And then there is the rule that cheap wines on restaurant wine lists are terrible. I had a Boutari wine from Greece the other night for $34 and it was great, despite being the cheapest white wine on the list. With markups as high as 400 percent, you can't afford to order the most expensive wine.

What about the rule of serving white wine in narrow, tapered glasses? I've recently discovered that a full-body chardonnay tastes better when poured in a wide mouth glass generally reserved for red wines. A complex chardonnay needs to breathe before you pick up its subtleties.

I can go on and on about rules.. But I won't.

Old mourvedre shows the power of the grape

I'm a sucker for deals on old wines. They are often discounted because a store is eager to unload them. However, they come with risk. If they were in excellent condition, they wouldn't be discounted, right?

While touring Domaine Tempier in Bandol, I noticed a half-dozen wines from La Laidiere, a neighboring property Domaine Tempier had recently acquired. Red blends (mourvedre, grenache and cinsault) dating back to the 1991 vintage were selling for under 30 euros apiece.  I'm sure Tempier got them with the deal and was eager to sell them because they were someone else's wine.

Veronique Peyraud, one of the sisters running Domaine Tempier, recommended to me the 1993 because it had the highest concentration of mourvedre -- 80 percent. For about $30, how could I resist?

It was a fabulous wine -- the fruit was a little tired, but the structure was holding up. It showed the longevity of wines made mostly from mourvedre.

Veronique was right to point me to a mourvedre-dominated wine. I enjoyed Domaine Tempier's 2014 red blend -- about 60 percent mourvedre -- the following night. It was a beautiful, tannic monster with dense, complex dark berry fruit. Clearly, it could age 20 years.

Mourvedre, called monastrell in neighboring Spain, is a foundation grape to blends made in southern France. Although it often has off-putting aromas, mourvedre provides the hammer to a blend. Grenache and cinsault soften the wine and their floral elements offset the rotten egg notes that often accompany mourvedre.

Tempier's mourvedre now has me in search of similar wines from the Bandol area.

Domaine Tempier's exquiste wines

While on a cruise of the Med, my wife and I had the pleasure of stopping by Domaine Tempier while our ship was moored off Bandol, France. Bandol is arguably the epi-center of the world’s best rose. It is here where rose is often the primary wine made for vacationing Europeans who love to sit in their sidewalk cafes in August.

I have long admired Tempier’s roses – not cheap but more complex and drier than cheap copycats from the U.S. and Spain that are mere after-thoughts in large portfolios. Tempier didn’t disappoint me during my brief visit with Veronique Peyraud, one of several children involved in the operation owned by their parents since 1936. The property was in the family before then, but winemaking was interrupted by phylloxera in the 1940s. Still, some gnarled vines managed to survive and are more than 100 years old.

Exercises to complete:
**1)** Copy the passage about wine from "And then there" up to and including "up its subtleties.".
**2)** Write the next part of the passage about wine, starting right after its final sentence.
The lines that come next are separate material with no connection to the passage about wine.

Information shown:
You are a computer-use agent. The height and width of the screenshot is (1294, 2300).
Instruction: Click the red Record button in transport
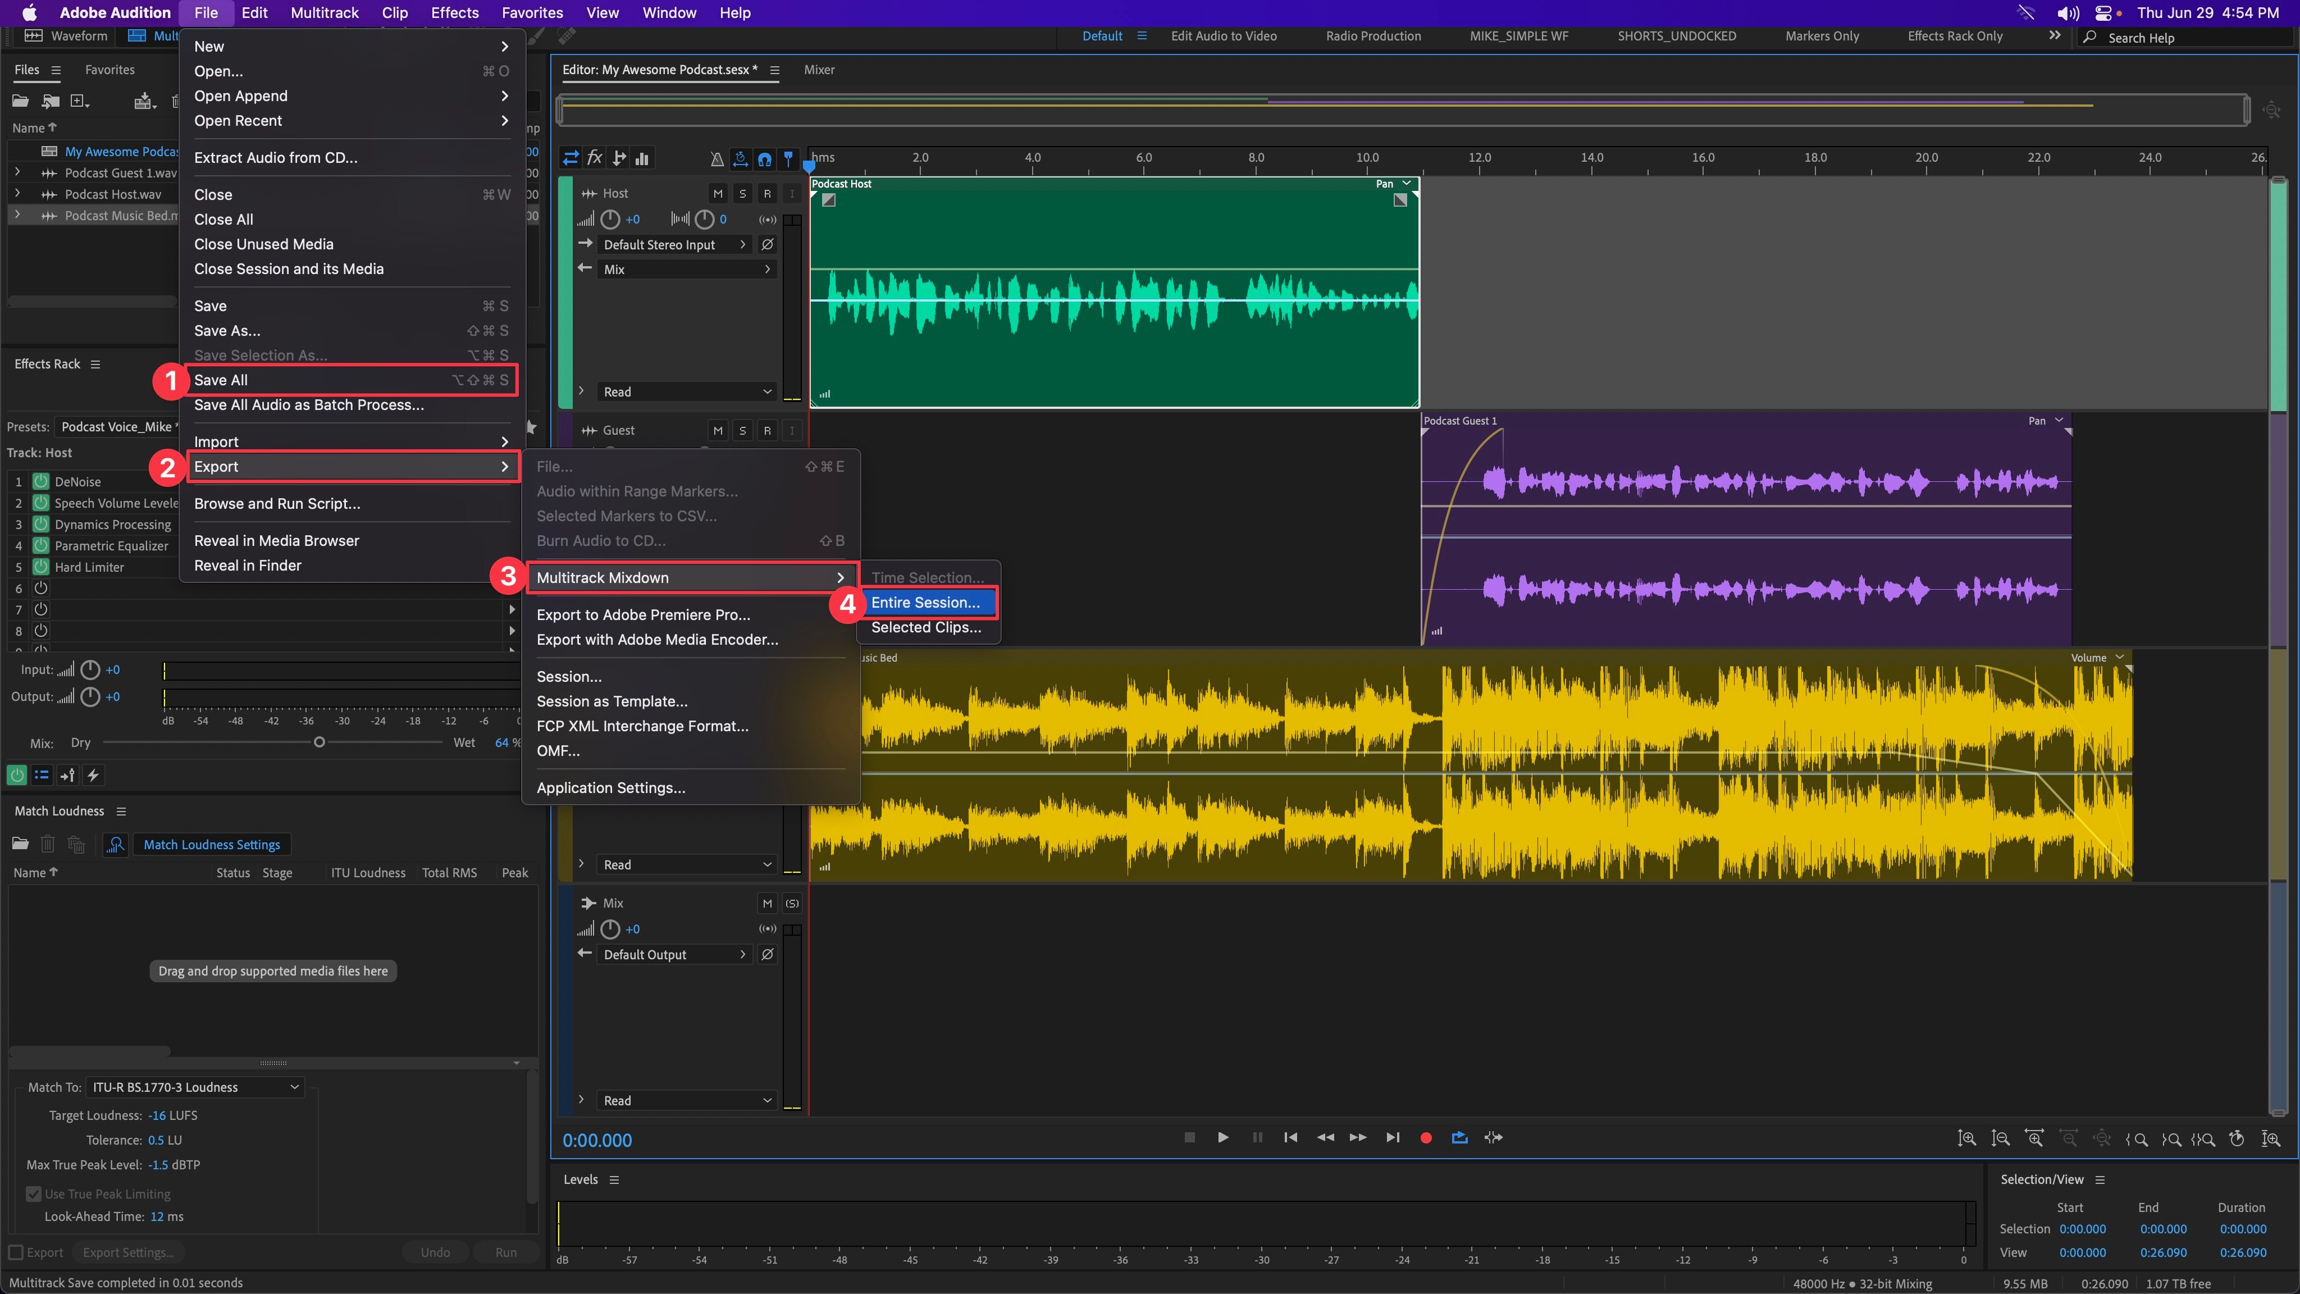point(1426,1138)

Answers per task:
**1)**
And then there is the rule that cheap wines on restaurant wine lists are terrible. I had a Boutari wine from Greece the other night for $34 and it was great, despite being the cheapest white wine on the list. With markups as high as 400 percent, you can't afford to order the most expensive wine.

What about the rule of serving white wine in narrow, tapered glasses? I've recently discovered that a full-body chardonnay tastes better when poured in a wide mouth glass generally reserved for red wines. A complex chardonnay needs to breathe before you pick up its subtleties.

**2)**
As good as the roses are, I was more surprised by the Domaine Tempier white blend of clairette, ugni blanc, bourboulenc and marsanne. You get the feeling this exquisite, dry wine will age gracefully for decades.

The estate’s flagship may be its Cuvee Classique, a red blend of mourvedre (75 percent), grenache, cinsault and carignan. It is incredibly dense and complex with dark fruit flavors and a rustic style with gritty tannins.

Domaine Tempier’s success is due largely to its southern facing vineyards, its soil and maritime winds, but also its particular winemaking standards. It does not fine or filter its wines. It is made from organically grown grapes and natural yeasts are used for fermentation. Its red wines are aged in large oak casks.

Local food, local wine

I never miss an opportunity to taste a local wine. Here in Italy, where my wife and I are on a long cruise, there are local wines galore. Historically, wines were consumed locally as well as being grown locally. That they complemented local food dishes is not a coincidence.  Albarino on Spain's north coast match the local seafood while Burgundy's elegant pinot noirs marry well with Dijon's rabbit stews or rich cassoulets. Generations have enjoyed Alsace's pinot blancs and rieslings with the region's famous daubes. Go there and you'll see why.

While I was in Italy's Porto Venere, just outside Cinque Terra, I found a wine and purchased one of the region's famous blends of vermentino, bosco and arbolla.  Acidic, fresh and pure it was delightful. This region doesn't even try to make red wines -- unlike Alsace that uselessly struggles with its pedestrian pinot noir. 

Finding wines asea

I'm on a cruise of the Med, so unable to post too often. However, last night I was able to share a brief moment with the ship's wine steward who chooses the wines. The task is quite different than what beverage managers experience on land.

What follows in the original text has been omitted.